Clarence Augustus Buskirk (November 8, 1842 - 1926) was an American lawyer, politician, poet, and lecturer who served as the tenth Indiana Attorney General from November 6, 1874, to November 6, 1878. Later in his life, he became a prominent promoter of Christian Science.

==Biography==
===Early life and education===
Buskirk was born in Friendship, New York to Andrew C. Buskirk (a merchant and tailor) and Diana E. (née Scott) Buskirk.

Buskirk was a student at Friendship Academy until he was seventeen. He taught at Friendship Academy, saving up enough money go live with his brother in Kalamazoo, Michigan. In Kalamazoo, Buskirk continued teaching and also became a potato farmer. In 1861, he entered the University of Michigan Law School in Ann Arbor. Buskirk read law at the office of Balch & Smiley in Kalamzaoo and was admitted to the bar in 1865. He moved to Princeton, Indiana in 1866.

===Political career===
Buskirk, a Democrat, was elected to the Indiana General Assembly in 1872 to represent Gibson County.

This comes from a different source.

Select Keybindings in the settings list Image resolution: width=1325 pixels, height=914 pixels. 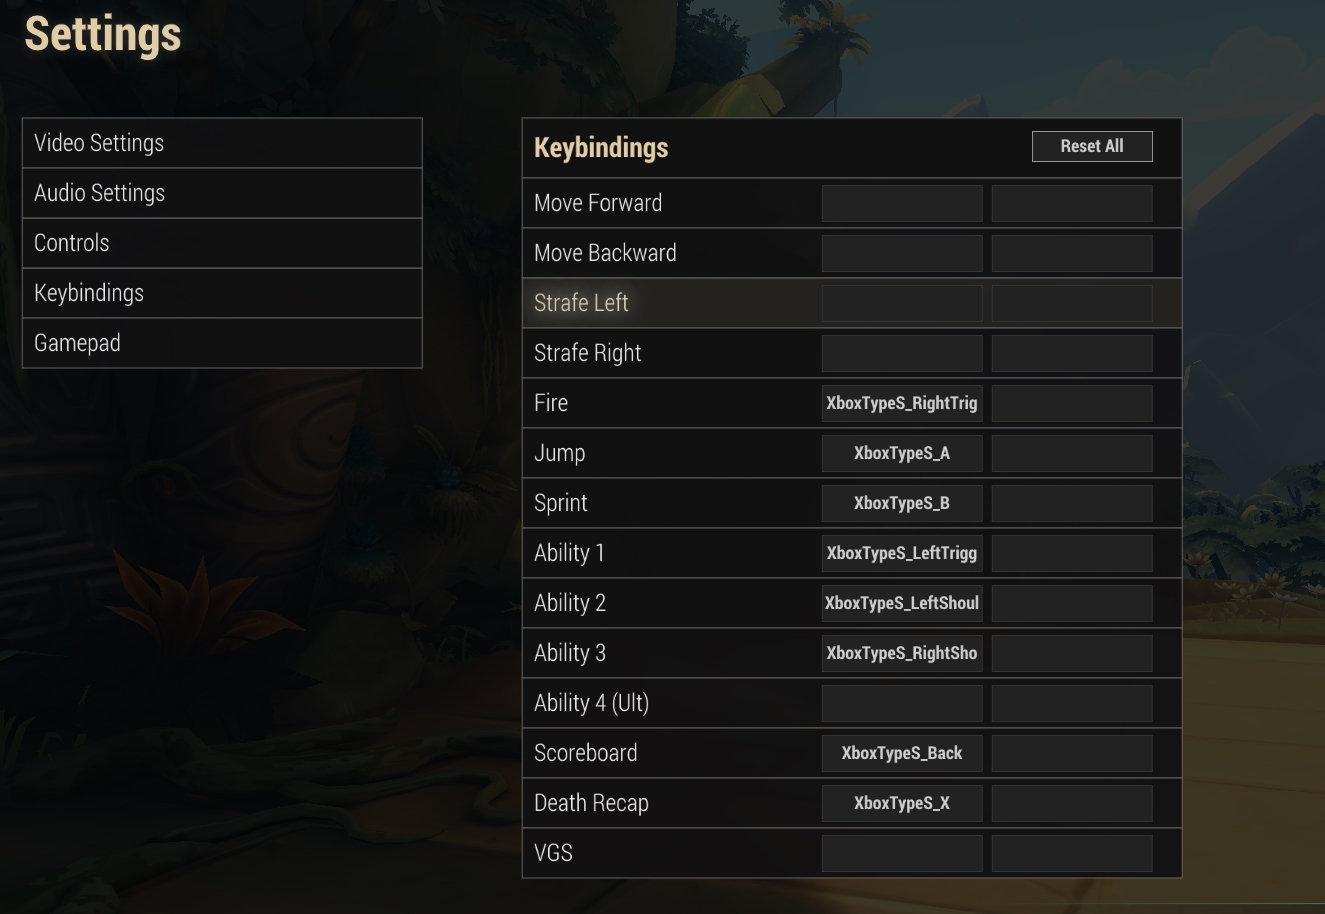coord(222,293)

In 1874, Buskirk was elected Indiana Attorney General, succeeding James C. Denny. He was re-elected to the position in 1876. He served in the administrations of Democratic Governors Thomas A. Hendricks and James D. Williams. He was succeeded to the office in 1878 by Thomas W. Woollen.

===Personal life and death===
Buskirk married Amelia Fisher in 1867, shortly after moving to Princeton. They had three daughters; Ella, Zeila, and Agnes. Ella Buskirk was incapacitated by illness for many years. Clarence and Amelia took her to several sanitariums, mineral springs, and physicians in both the U.S. and Europe, but she remained uncured. Ella finally regained her health after her parents took her to a practitioner of Christian Science in Chicago. Clarence Buskirk began to study Christian Science and became a firm believer and supporter of the Church of Christ, Scientist.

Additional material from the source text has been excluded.